Третий сет давался тяжело. Его подача заработала и стала особенно мощной. Пару раз он выполнял ее с такой силой, что мяч чуть было не попал в меня. Я ни разу не взял его подачу с первого гейма второго сета и ни разу не сделал этого в третьем сете. Он с легкостью выигрывает свои подачи, а мне каждый раз для этого приходится напрягаться изо всех сил. Мы переходим к тай-брейку, где счет становится 6–6, что приближает нас к концу сета. Я на подаче, это – «определяющее» очко. Если я его беру, то получу сет-бол, а с ним – определенную возможность взять исход поединка под свой контроль. Два очка отделяют меня от счета в сетах 2–1 в мою пользу.

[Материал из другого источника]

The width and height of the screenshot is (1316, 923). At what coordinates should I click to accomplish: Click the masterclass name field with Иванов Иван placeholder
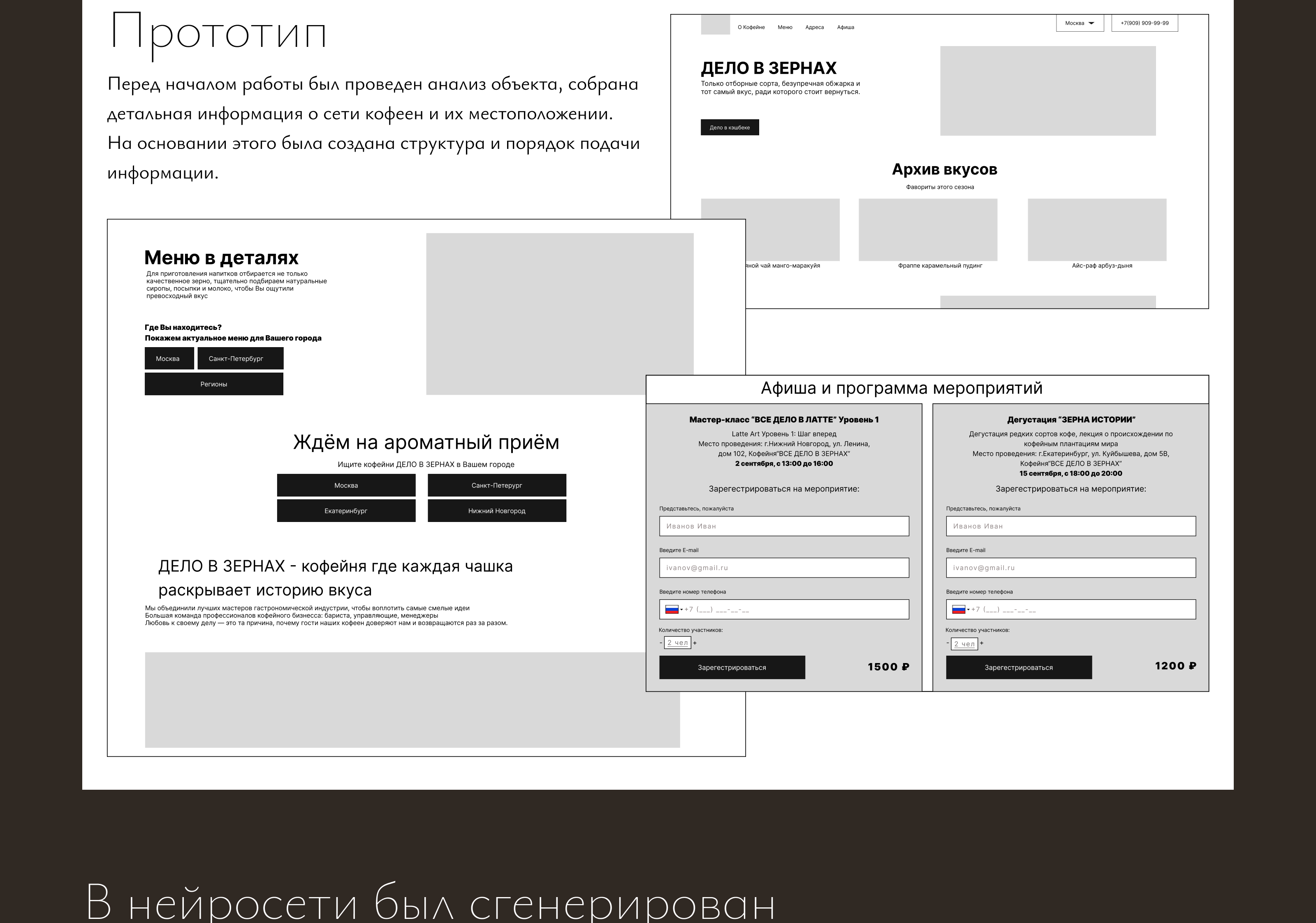pyautogui.click(x=784, y=526)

Я решаю атаковать его форхенд, как только представится возможность, памятуя о том, что с этой стороны он более уязвим, особенно когда волнуется (а как тут не волноваться, когда на кону миллион долларов). Выполняю сильный косой удар под его правую руку и выхожу к сетке. Он достает мяч и отвечает слабо кроссом. Я играю с лета у сетки и направляю мяч к боковой линии второго квадрата, но немного не рассчитываю силу удара.
Передо мной совершенно открытая сторона корта, а я умудряюсь послать мяч в аут! По крайней мере, судья на линии решает, что я сыграл в аут. Я от отчаяния бью ракеткой об сетку. «Ай-ай-ай!» Но до того, как я успеваю опротестовать это решение, главный судья Стивен Виниард из Брайтона отменяет его: «Поправка. Мяч попал в площадку. Очко присуждается мистеру Гилберту».
Затем происходит нечто невообразимое. Уитон орет благим матом на Виниарда. И он имел полное право впасть в истерику. Нехорошо отменять решение судьи, когда вопрос, где приземлился мяч, является спорным. Особенно в критический момент матча. Мой мяч приземлился внутри корта? Думаю, что да, но в любом случае определить, так это или нет, было довольно сложно. Правило, позволяющее в целях уточнения отменять решения линейного судьи, не должно применяться в подобной ситуации. Это правило рассчитано на исправление явных ошибок. Был ли я рад этому решению? Конечно, был очень рад. Но прекрасно понимал, что должен был чувствовать Уитон. Я сам был в его шкуре, когда играл с Коннорсом в Чикаго еще в 1985 году.